Excerpted passage:
========================================================================

- Born: Cary H. Sherman United States
- Education: Cornell University Harvard Law School
- Occupations: Chairman and CEO of the Recording Industry Association of America
- Years active: 2011–2019

= Cary Sherman =

American lobbyist and executive

Cary Sherman is the former chairman and CEO of the Recording Industry Association of America, an organization representing the nation’s major music labels. The trade group’s member companies are responsible for creating, manufacturing, or distributing approximately 85 percent of all legalized sound recordings sold in the United States.

==Education==
Sherman graduated from Cornell University in 1968, and Harvard Law School in 1971.

========================================================================

Stored data:
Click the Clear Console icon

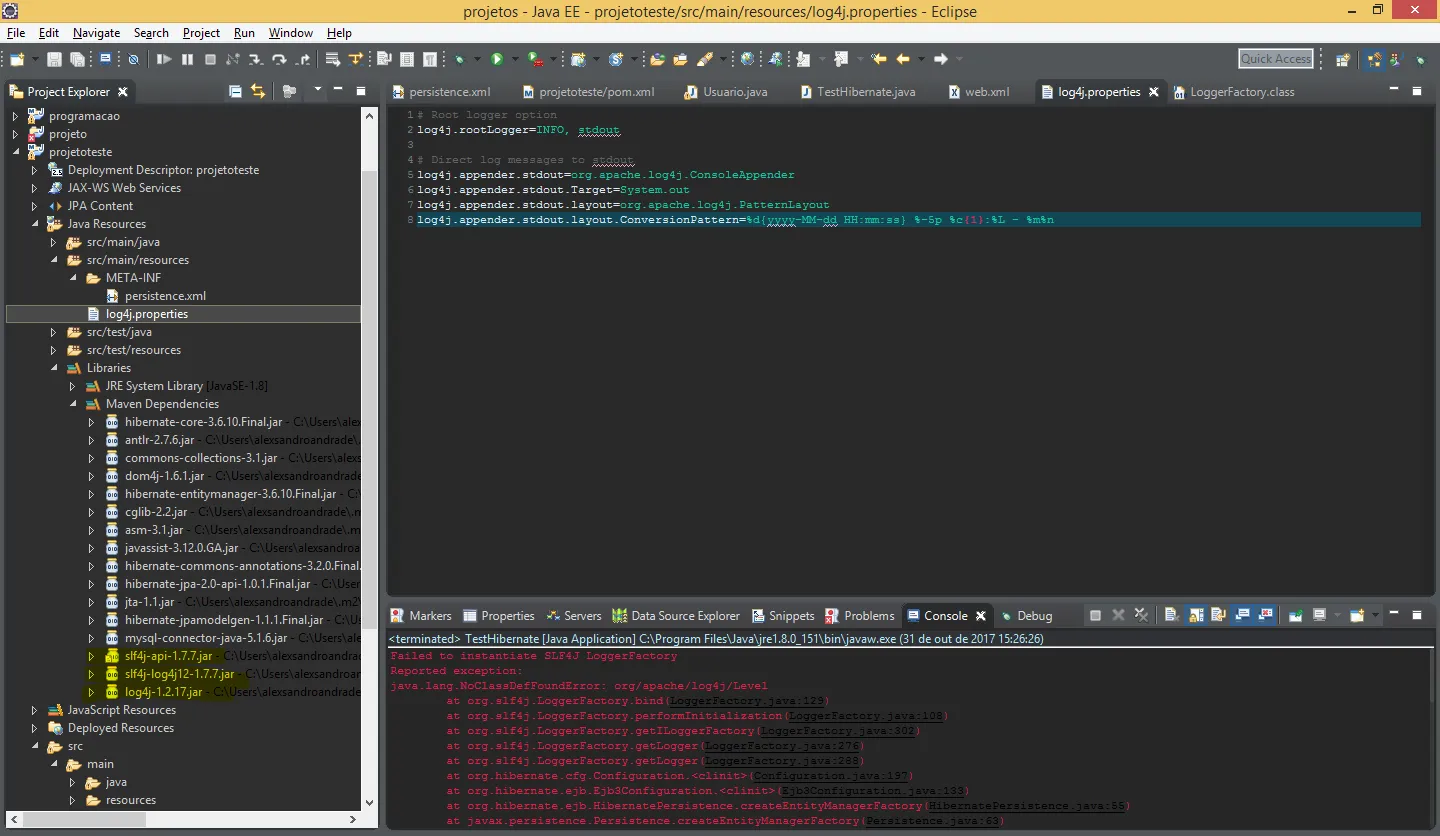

========================================================================

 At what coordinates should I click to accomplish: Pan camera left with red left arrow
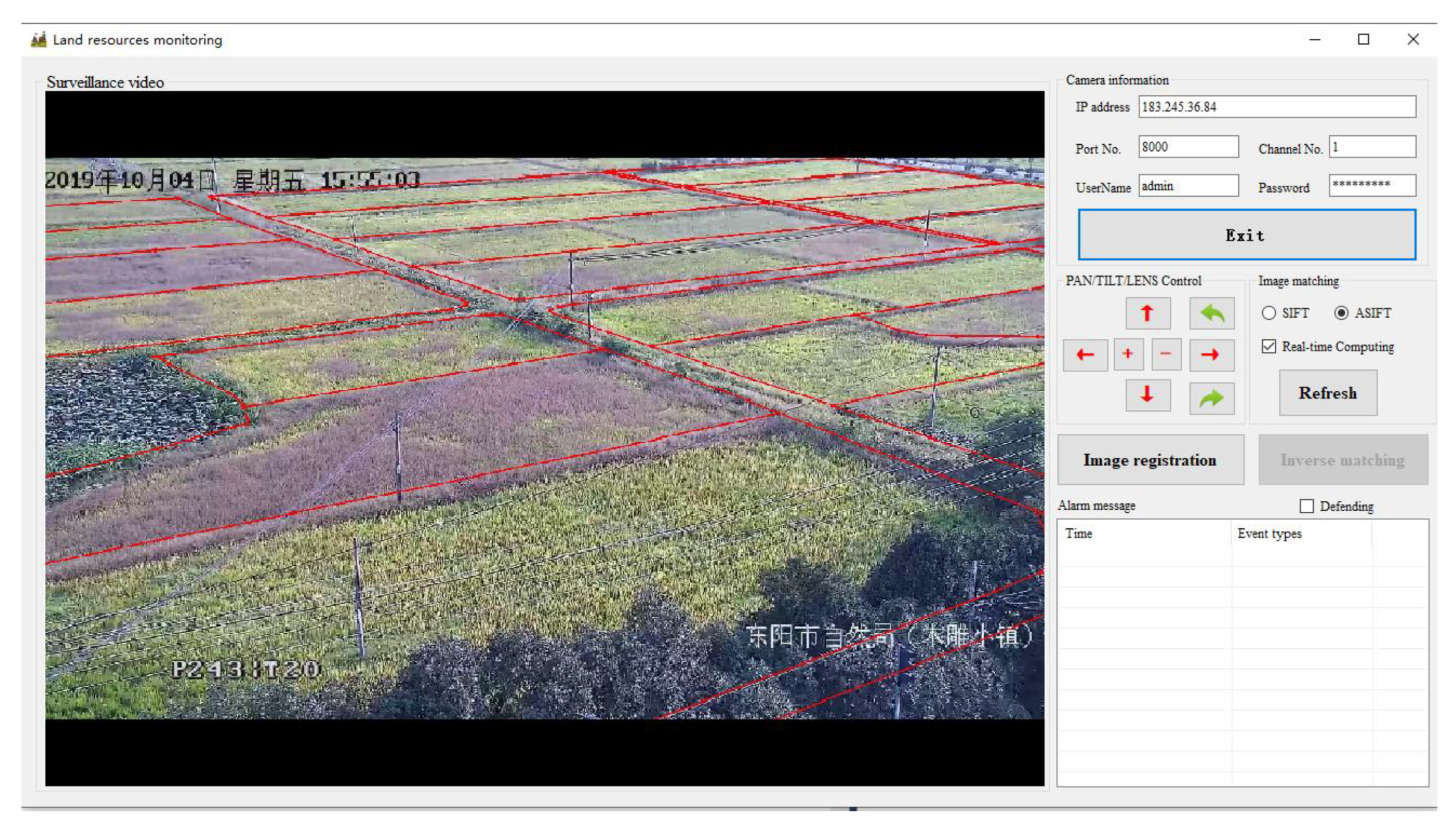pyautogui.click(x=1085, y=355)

========================================================================

Written instruction 1:
From the profile of Cary Sherman, reproduce the passage starting at "Cary Sherman is" and ending at "the United States.".
Written instruction 2:
Using the profile of Cary Sherman, answer yes or no for each statement and quote the words that decide it.
(a) Sherman graduated from Cornell University in 1971.
(b) The trade group's member companies account for roughly 85 percent of legal sound recordings sold in the United States.
(c) Sherman graduated from Harvard Law School in 1971.

Exercise answer 1:
Cary Sherman is the former chairman and CEO of the Recording Industry Association of America, an organization representing the nation’s major music labels. The trade group’s member companies are responsible for creating, manufacturing, or distributing approximately 85 percent of all legalized sound recordings sold in the United States.

Exercise answer 2:
(a) No: "Sherman graduated from Cornell University in 1968"
(b) Yes: "approximately 85 percent of all legalized sound recordings sold in the United States"
(c) Yes: "Harvard Law School in 1971"